Monday, December 26, 2011

Netanyahu and Channel 10

Channel 10, one of Israel's two independent news TV stations, ran an expose earlier this year which was embarrassing to Prime Minister Benjamin Netanyahu. Some are arguing that this is a reason Netanyahu's government is not allowing the station to postpone its debt, a refusal which may force the station to close:
"'The fight over Channel 10 is partly a matter of revenge — Netanyahu wants to make them pay for what they did to him,' argued Nachman Shai, a member of Parliament from the opposition party Kadima, a former news executive who helped set up Channel 10 a decade ago. 'But it is also part of a three-front struggle — over the courts, civil society and the media. The right wants to control every institution. Freedom of expression is at risk...'

"President Shimon Peres has weighed in, saying that the channel’s effort to survive is 'a struggle for Israel’s democratic character.' In a related comment, he also declared himself 'ashamed' of several bills being considered in Parliament that he believes chip away at Israel’s democratic character — an antidefamation law, one that silences loudspeakers issuing the Muslim call to prayer and another that prevents foreign governments from financing left-wing Israeli groups.

"Last summer, Parliament passed a law making it possible to sue anyone who advocates boycotting things Israeli, including West Bank settlements."

What's really happening here?
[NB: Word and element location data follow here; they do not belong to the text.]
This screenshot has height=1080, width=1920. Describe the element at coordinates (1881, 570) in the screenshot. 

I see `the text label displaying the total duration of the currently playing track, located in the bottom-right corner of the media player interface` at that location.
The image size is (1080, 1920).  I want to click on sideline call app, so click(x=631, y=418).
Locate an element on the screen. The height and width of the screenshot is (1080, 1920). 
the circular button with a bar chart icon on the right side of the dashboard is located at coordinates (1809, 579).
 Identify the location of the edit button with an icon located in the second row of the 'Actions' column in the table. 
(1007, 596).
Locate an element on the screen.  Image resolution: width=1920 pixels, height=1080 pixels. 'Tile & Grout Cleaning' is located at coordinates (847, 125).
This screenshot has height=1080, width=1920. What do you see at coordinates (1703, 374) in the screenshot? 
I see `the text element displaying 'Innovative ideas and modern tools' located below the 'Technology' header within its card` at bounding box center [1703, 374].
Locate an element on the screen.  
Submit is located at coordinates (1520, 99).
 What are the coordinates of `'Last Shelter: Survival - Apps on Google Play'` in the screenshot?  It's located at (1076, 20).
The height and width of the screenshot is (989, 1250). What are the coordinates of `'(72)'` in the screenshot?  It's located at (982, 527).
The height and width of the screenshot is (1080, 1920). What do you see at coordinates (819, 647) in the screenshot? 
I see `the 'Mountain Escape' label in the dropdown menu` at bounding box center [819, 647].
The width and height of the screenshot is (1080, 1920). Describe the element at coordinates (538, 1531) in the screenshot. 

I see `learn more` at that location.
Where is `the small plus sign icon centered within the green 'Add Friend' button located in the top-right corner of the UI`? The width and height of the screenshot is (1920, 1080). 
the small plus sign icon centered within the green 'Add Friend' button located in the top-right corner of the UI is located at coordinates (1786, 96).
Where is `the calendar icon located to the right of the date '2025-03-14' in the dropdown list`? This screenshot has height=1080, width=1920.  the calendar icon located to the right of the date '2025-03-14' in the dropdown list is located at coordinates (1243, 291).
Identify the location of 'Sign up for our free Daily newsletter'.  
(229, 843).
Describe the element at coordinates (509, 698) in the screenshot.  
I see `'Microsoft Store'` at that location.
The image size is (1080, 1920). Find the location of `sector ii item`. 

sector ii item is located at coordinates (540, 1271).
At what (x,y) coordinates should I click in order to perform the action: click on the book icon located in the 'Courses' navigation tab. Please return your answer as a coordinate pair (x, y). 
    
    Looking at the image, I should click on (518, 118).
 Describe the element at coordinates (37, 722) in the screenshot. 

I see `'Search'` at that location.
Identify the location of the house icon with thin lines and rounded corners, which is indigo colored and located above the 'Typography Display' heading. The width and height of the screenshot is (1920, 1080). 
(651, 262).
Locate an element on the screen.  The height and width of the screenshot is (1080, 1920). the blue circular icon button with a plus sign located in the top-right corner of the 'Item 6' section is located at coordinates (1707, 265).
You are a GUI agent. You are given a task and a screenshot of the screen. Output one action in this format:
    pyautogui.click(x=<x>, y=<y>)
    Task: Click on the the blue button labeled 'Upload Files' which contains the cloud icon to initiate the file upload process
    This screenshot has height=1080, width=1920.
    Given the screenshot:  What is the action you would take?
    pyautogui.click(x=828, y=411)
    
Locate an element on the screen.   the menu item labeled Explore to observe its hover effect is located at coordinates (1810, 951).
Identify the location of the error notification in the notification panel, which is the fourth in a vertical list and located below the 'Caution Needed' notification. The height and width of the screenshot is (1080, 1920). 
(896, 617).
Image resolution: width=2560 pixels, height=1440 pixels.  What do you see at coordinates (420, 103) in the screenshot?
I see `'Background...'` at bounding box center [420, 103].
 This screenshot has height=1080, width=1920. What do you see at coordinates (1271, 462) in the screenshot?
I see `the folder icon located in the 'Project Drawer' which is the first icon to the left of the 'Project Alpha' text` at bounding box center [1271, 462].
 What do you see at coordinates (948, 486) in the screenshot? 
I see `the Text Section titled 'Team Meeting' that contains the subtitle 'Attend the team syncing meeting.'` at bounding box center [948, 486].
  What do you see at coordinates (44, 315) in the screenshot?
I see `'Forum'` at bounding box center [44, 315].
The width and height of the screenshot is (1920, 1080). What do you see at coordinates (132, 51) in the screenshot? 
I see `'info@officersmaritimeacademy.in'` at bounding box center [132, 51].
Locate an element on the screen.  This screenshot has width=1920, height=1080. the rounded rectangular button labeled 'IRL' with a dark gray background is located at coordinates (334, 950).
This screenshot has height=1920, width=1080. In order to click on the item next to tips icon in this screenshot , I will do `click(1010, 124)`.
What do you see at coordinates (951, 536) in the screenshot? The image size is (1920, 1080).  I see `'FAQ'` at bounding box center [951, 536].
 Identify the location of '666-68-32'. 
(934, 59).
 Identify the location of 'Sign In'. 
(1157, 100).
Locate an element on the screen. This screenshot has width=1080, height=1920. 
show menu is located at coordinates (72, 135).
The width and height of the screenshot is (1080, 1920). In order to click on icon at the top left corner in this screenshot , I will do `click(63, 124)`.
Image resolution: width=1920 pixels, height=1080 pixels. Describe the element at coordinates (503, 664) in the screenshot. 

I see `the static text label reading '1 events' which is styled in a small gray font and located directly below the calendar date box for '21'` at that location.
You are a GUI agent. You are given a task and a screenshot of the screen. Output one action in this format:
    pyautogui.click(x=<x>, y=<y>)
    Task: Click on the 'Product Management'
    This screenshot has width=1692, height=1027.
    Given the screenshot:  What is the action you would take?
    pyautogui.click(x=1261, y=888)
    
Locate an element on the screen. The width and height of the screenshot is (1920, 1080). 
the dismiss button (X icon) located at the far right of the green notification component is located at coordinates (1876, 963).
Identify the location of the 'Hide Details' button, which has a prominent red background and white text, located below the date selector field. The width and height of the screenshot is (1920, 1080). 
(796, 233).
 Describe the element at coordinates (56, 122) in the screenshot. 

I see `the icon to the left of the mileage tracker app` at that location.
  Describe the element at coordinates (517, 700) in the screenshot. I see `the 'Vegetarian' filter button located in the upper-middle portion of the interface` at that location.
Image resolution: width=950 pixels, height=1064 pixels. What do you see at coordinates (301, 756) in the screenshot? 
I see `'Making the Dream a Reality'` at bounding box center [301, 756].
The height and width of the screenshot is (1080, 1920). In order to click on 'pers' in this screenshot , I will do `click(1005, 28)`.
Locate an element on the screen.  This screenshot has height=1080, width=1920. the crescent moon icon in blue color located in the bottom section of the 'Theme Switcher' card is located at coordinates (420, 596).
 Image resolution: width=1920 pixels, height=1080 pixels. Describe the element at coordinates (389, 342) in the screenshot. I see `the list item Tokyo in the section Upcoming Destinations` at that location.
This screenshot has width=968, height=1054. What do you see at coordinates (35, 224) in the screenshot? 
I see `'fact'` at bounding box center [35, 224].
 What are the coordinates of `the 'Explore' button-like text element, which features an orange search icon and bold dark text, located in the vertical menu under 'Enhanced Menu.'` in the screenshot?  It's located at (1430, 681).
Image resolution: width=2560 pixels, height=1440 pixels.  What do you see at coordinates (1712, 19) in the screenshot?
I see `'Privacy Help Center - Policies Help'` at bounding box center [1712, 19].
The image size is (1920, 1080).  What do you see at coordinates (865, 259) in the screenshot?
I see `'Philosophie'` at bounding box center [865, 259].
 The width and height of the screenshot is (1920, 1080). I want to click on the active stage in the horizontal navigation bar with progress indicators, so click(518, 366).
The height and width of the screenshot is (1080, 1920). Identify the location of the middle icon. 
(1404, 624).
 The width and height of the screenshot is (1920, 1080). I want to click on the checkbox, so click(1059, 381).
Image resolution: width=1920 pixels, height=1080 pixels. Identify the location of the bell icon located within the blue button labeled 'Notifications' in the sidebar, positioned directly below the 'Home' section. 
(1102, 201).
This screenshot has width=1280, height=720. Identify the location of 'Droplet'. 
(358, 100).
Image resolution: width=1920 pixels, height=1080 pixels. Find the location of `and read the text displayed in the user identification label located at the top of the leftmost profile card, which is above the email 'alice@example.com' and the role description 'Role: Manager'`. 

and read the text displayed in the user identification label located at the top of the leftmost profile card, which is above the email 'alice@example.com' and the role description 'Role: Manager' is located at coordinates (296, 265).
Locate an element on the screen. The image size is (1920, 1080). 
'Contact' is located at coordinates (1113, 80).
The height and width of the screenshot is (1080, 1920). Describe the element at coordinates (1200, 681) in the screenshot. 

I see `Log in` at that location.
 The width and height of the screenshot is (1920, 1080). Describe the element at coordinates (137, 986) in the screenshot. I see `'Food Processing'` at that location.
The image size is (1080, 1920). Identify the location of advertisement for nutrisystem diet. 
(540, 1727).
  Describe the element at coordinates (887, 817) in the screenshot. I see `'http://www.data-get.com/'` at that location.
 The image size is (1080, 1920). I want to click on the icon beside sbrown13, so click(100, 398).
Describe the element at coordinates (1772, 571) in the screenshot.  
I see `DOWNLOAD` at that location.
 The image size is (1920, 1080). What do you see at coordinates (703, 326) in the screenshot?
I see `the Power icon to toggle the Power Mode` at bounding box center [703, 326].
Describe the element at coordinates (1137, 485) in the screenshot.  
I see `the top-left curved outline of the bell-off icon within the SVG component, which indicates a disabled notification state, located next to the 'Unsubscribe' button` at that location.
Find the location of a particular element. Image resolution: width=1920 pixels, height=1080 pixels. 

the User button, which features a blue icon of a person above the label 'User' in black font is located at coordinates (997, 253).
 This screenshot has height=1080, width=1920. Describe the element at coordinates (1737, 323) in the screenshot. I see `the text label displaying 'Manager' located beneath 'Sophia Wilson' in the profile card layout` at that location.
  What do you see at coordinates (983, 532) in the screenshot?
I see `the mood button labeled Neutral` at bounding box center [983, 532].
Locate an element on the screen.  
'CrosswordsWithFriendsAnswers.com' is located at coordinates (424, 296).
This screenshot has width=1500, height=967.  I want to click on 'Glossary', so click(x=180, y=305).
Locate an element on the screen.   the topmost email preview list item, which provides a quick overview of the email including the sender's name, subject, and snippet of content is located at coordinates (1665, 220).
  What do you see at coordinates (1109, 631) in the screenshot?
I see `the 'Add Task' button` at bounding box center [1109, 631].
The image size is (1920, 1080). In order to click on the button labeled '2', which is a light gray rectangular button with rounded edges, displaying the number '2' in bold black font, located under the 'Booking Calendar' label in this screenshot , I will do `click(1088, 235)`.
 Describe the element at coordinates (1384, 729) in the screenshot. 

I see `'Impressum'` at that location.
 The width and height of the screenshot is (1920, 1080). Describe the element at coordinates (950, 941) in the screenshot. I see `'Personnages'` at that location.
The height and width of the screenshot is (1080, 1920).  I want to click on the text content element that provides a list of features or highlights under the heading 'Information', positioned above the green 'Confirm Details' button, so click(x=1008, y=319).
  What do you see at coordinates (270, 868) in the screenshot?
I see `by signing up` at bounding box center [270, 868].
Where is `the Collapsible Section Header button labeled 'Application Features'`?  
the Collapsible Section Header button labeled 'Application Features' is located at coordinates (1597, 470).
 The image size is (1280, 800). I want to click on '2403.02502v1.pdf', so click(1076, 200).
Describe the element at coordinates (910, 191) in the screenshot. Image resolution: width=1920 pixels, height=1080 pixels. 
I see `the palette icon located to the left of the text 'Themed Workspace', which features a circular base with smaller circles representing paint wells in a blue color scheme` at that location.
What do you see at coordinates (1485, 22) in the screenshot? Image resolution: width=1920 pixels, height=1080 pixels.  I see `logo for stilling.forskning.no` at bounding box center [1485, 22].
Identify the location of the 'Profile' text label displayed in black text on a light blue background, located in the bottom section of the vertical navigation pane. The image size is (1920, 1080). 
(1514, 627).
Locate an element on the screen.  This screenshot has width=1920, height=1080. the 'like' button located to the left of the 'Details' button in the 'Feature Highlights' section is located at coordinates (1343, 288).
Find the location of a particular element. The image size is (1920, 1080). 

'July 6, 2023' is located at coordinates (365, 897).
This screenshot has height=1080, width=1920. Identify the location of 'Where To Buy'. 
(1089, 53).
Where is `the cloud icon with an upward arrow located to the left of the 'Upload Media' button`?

Israel has always had a strong state internally, and speech restrictions in the name of security are taken for granted. A disturbing trend lately has been restrictions on speech seen by the right as disloyal, meaning that it advocates views at odds with their conception of Israeli nationalism. The linked article, however, does not include much to tie the Channel 10 imbroglio to anything but Netanyahu's political interests. It seems reasonable to fear that he is trying to control the Israeli mediasphere the same way Berlusconi dominated Italy's media, and that this would be bad for Israeli democracy and, given that Netanyahu is a right-wing figure, have the same practical effect as would an attack on the station for ideological reasons.